* **AIM OF THE EXERCISE**:
Pull each line with the string "computer" from the entries.

☆ ☆ ☆ ☆ ☆ ☆ ☆

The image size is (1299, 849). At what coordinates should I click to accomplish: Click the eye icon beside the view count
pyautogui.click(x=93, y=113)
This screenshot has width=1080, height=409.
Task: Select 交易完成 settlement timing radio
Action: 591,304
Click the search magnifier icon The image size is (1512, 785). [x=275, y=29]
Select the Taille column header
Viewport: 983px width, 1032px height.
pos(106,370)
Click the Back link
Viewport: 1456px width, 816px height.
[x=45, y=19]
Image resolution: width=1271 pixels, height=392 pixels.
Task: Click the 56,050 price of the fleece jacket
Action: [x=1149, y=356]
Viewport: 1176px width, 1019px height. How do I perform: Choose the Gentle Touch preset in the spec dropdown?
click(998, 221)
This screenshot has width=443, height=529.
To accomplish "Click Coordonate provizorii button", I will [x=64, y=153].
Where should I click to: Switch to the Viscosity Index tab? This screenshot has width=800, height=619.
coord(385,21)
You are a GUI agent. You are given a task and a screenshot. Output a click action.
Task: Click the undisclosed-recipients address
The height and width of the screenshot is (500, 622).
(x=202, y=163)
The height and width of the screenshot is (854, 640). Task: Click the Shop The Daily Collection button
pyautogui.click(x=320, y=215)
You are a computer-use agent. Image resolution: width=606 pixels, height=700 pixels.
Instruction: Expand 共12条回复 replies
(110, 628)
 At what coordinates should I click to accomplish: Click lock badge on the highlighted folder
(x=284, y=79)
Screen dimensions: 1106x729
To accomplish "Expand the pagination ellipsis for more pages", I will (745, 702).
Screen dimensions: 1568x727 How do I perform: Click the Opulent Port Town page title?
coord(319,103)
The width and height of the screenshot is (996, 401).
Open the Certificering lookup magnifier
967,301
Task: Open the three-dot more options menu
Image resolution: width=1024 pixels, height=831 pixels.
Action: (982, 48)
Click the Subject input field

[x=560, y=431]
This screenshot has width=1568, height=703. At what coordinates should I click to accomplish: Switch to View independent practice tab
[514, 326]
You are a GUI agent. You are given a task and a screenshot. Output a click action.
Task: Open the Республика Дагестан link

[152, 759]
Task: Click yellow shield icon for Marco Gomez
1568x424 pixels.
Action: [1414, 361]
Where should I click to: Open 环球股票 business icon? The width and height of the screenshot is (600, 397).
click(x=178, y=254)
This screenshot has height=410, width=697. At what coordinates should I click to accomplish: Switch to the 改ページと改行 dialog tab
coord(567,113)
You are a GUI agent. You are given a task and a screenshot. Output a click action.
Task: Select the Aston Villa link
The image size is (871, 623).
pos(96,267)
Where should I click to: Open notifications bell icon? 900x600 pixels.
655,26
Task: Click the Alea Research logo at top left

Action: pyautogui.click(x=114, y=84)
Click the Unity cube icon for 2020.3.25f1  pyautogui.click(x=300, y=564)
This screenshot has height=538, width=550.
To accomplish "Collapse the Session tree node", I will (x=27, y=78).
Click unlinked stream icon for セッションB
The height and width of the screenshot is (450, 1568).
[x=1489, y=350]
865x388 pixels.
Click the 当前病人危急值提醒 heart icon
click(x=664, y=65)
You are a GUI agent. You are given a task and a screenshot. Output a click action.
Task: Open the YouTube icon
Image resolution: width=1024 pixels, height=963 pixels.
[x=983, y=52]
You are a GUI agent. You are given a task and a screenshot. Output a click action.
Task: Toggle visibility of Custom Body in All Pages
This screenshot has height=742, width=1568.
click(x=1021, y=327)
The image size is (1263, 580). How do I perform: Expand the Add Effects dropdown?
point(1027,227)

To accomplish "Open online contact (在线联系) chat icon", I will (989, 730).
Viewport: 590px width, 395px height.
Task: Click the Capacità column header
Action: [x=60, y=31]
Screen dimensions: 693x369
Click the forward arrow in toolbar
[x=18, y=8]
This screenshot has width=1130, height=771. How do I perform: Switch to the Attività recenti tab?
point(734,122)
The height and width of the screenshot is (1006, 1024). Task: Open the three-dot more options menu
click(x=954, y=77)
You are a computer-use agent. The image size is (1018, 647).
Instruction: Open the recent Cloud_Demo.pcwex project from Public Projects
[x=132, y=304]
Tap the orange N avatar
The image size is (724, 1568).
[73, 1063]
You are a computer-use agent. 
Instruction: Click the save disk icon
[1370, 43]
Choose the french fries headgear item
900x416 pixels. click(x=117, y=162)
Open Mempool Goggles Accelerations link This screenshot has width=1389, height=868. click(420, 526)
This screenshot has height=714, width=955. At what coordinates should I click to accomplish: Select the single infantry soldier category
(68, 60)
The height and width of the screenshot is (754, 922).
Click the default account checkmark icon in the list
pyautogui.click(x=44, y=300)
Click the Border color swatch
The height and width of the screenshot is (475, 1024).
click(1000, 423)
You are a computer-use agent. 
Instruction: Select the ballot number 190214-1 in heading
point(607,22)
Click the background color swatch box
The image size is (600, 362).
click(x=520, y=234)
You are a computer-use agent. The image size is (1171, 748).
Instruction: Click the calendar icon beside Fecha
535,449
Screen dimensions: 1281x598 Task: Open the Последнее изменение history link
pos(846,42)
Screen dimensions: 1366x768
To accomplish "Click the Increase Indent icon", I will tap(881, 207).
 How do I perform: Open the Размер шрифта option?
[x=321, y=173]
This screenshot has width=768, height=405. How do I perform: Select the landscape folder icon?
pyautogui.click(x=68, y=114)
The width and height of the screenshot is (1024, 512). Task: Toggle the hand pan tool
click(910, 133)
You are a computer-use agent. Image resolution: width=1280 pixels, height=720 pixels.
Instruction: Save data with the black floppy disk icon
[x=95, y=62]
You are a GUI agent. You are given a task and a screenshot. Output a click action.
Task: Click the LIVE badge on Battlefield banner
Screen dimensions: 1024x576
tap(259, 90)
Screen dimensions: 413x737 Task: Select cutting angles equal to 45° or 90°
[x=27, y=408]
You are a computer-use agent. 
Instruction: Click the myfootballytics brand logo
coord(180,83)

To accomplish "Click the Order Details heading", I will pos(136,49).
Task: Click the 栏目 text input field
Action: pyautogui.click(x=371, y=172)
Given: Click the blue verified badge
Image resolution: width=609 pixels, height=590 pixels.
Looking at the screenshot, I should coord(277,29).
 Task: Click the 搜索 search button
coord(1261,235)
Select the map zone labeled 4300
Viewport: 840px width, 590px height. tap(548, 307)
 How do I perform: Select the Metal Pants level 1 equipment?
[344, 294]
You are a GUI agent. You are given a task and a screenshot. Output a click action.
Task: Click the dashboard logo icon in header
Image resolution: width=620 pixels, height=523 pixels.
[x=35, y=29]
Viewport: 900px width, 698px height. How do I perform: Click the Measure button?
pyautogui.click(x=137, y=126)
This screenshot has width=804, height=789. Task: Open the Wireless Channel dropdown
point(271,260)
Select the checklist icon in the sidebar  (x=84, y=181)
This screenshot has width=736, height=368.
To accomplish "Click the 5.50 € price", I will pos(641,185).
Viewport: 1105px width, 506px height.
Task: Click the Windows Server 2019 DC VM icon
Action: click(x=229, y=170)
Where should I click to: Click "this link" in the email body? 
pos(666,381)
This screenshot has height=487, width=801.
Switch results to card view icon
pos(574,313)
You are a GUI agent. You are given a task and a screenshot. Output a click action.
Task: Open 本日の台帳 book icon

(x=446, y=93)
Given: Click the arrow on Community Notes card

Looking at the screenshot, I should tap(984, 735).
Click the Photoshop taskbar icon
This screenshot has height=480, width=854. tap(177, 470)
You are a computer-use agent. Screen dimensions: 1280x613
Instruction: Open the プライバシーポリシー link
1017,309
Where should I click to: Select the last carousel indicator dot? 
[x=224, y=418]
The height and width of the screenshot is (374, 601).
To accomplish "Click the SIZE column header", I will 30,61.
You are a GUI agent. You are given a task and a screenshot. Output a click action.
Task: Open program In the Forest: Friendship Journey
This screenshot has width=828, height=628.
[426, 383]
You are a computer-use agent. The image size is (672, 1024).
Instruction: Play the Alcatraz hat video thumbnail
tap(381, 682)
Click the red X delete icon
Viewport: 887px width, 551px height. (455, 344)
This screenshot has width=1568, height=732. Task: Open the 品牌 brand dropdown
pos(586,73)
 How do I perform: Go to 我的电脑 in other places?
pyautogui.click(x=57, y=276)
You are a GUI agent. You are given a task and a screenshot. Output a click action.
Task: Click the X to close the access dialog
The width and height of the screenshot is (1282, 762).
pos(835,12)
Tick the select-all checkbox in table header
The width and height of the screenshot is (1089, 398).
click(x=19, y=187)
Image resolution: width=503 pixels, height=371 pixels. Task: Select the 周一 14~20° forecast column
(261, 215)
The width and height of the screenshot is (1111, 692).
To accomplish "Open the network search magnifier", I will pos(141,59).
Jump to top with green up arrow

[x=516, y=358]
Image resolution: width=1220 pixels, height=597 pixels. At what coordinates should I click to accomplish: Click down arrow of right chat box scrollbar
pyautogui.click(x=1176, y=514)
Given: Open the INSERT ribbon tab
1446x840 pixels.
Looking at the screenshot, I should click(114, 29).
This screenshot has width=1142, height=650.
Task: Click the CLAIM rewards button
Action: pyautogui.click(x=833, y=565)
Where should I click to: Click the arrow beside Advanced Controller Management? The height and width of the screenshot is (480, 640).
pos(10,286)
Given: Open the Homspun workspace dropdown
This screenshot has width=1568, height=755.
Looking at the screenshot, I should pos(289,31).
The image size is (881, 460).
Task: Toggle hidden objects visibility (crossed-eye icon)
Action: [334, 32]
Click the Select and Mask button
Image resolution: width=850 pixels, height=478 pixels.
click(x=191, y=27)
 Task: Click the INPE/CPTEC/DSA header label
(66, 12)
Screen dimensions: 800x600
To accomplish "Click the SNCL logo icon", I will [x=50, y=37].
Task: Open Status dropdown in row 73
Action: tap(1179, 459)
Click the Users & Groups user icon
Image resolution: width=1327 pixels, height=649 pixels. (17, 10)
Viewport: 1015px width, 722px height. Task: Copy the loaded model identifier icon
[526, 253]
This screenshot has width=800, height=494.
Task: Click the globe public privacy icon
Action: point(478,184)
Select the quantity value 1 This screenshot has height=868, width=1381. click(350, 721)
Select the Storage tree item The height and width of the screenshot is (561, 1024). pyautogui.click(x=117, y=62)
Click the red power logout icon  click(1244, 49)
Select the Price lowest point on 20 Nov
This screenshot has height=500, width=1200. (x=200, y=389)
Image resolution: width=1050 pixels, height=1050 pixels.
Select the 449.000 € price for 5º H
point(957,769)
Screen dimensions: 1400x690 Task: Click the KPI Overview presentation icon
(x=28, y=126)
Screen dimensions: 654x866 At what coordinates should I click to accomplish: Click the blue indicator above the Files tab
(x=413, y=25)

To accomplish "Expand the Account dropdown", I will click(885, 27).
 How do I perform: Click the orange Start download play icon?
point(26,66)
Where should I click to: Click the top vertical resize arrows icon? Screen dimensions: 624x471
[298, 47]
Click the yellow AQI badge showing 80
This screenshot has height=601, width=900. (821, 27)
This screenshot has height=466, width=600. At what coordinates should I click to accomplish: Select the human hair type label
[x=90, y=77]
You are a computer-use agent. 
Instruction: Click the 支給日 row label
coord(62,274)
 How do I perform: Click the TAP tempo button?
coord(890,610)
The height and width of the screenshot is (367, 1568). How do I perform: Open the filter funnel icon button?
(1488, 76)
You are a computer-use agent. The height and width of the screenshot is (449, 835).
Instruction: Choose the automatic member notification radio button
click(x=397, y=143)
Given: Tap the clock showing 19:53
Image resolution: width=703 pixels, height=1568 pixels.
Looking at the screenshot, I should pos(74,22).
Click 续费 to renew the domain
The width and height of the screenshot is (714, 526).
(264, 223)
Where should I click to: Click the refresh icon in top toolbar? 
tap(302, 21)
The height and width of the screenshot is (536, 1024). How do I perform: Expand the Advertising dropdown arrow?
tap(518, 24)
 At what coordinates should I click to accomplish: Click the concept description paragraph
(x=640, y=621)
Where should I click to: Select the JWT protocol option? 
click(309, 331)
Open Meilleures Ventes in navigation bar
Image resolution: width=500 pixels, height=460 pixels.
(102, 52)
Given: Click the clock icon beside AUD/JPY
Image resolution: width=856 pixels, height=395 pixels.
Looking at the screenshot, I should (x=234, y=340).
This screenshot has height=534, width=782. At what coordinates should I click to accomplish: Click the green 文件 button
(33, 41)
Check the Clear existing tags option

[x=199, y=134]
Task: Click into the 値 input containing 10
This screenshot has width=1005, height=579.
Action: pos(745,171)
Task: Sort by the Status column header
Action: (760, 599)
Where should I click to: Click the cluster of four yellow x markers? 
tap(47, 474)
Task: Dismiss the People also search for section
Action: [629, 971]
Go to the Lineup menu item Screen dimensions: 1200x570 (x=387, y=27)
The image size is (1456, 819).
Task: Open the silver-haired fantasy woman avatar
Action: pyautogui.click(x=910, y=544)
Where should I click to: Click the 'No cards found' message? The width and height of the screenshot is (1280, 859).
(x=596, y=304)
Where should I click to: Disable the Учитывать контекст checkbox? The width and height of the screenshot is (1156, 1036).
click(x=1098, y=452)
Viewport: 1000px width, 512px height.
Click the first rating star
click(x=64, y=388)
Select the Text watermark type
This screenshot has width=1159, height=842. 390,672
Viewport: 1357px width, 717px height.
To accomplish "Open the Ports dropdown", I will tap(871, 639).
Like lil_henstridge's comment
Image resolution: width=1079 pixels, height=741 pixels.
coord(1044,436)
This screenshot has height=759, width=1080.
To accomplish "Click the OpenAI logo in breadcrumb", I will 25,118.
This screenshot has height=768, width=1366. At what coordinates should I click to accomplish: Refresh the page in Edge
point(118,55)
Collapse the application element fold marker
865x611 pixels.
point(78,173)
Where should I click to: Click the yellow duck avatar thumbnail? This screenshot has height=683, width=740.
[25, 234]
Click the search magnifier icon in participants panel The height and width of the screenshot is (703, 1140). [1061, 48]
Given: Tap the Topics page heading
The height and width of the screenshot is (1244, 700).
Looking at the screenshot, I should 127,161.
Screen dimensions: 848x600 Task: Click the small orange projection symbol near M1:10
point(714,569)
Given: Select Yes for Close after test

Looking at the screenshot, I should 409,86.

☆ ☆ ☆ ☆ ☆ ☆ ☆

* **FINAL ANSWER**:
You are a computer-use agent. Image resolution: width=606 pixels, height=700 pixels.
You are a computer-use agent. The image size is (1018, 647).
You are a computer-use agent. 
You are a computer-use agent. 
You are a computer-use agent. The image size is (1171, 748).
You are a computer-use agent. Image resolution: width=1280 pixels, height=720 pixels.
You are a computer-use agent. 
You are a computer-use agent. Screen dimensions: 1280x613
You are a computer-use agent. The image size is (672, 1024).
You are a computer-use agent. 
You are a computer-use agent. The height and width of the screenshot is (449, 835).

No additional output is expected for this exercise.